Abe Weiner (1917-1993) grew up in the Hill District. As a boy, he showed an aptitude for the arts and won a National Scholastic Art Award in high school. He attended the Carnegie Institute of Technology where he studied under Samuel Rosenberg. After graduating in 1941, he began a long career as a painter and teacher.
His early professional work featured scenes of daily life in the city, reflecting the influence of the American Realist movement en vogue at the time. By the early 1950s, Weiner had developed a signature style. Applying his technical proficiency to surreal imagery, Weiner painted glittering cityscapes, reminiscent of Pittsburgh, emerging from disintegrating tableaus, a fitting visual metaphor for a once smoky city undergoing a renaissance and transformation.
“Every corner lends itself to painting,” he told the Squirrel Hill News in December 1958, adding, “Pittsburgh has an opalescent quality — it is a city of subtle tones and color changes — and since I grew up with these things, they set the tone of my paintings.”

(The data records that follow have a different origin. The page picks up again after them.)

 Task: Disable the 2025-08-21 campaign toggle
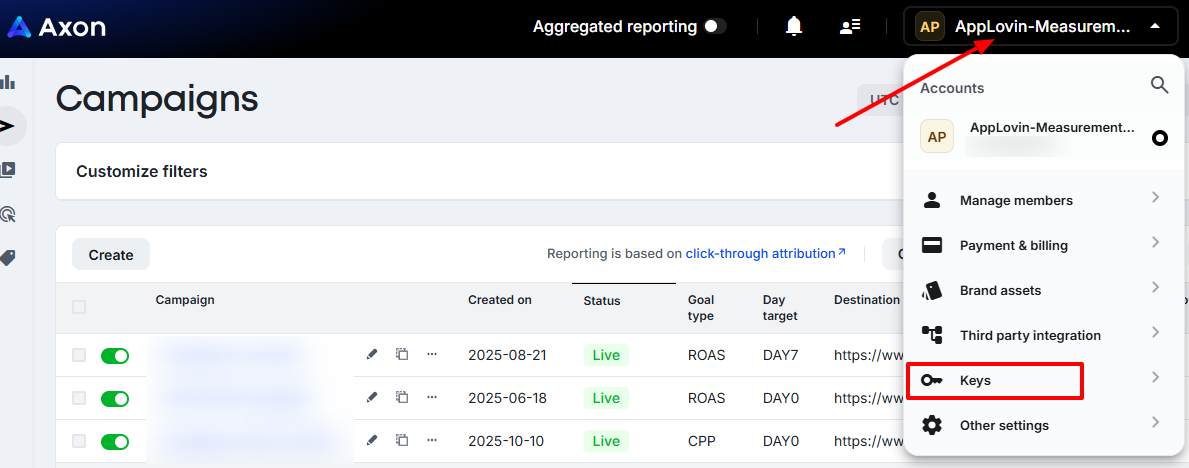[115, 356]
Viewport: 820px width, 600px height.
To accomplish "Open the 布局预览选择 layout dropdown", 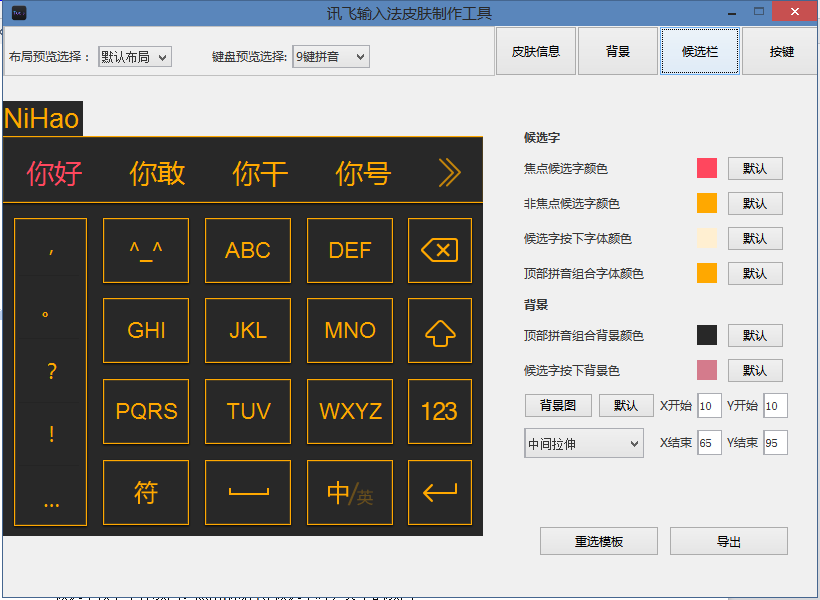I will [135, 57].
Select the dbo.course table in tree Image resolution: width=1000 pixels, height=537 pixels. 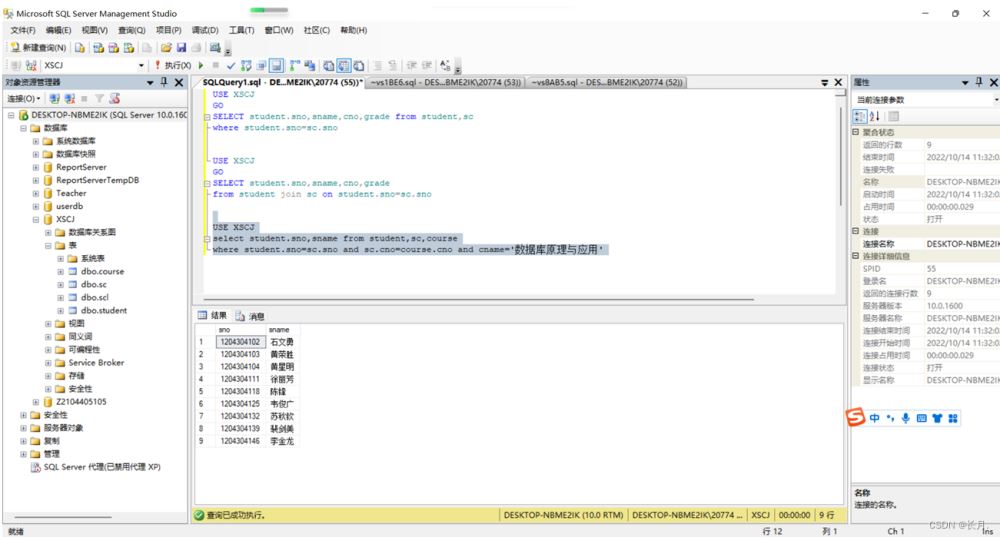tap(102, 271)
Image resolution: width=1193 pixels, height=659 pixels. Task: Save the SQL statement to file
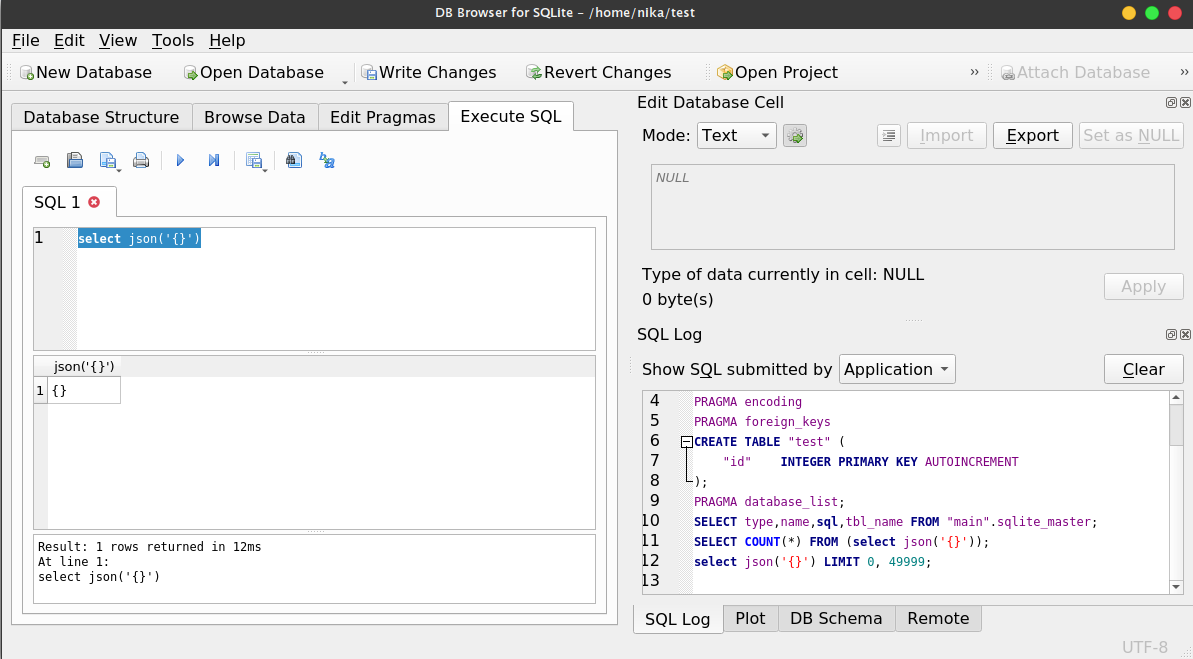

Weiner’s works have been exhibited at the Metropolitan Museum of Art, the Chicago Art Institute, the Corcoran Gallery of Art in Washington D.C. and the Houston Museum of Art, among other national museums and numerous local exhibitions. In 1950, Life magazine named Weiner one of the “Fifty Most Promising Painters in the United States.”
In 1946, Weiner married pianist Anne Weisberg. They had three children, Jonathan, Kim and Shari. Weiner taught at the Ivy School of Professional Art, the Arts and Crafts Center, now the Pittsburgh Center for the Arts, and the Irene Kaufmann Center. He and Anne Weiner offered private painting and piano lessons, respectively, from their home studios.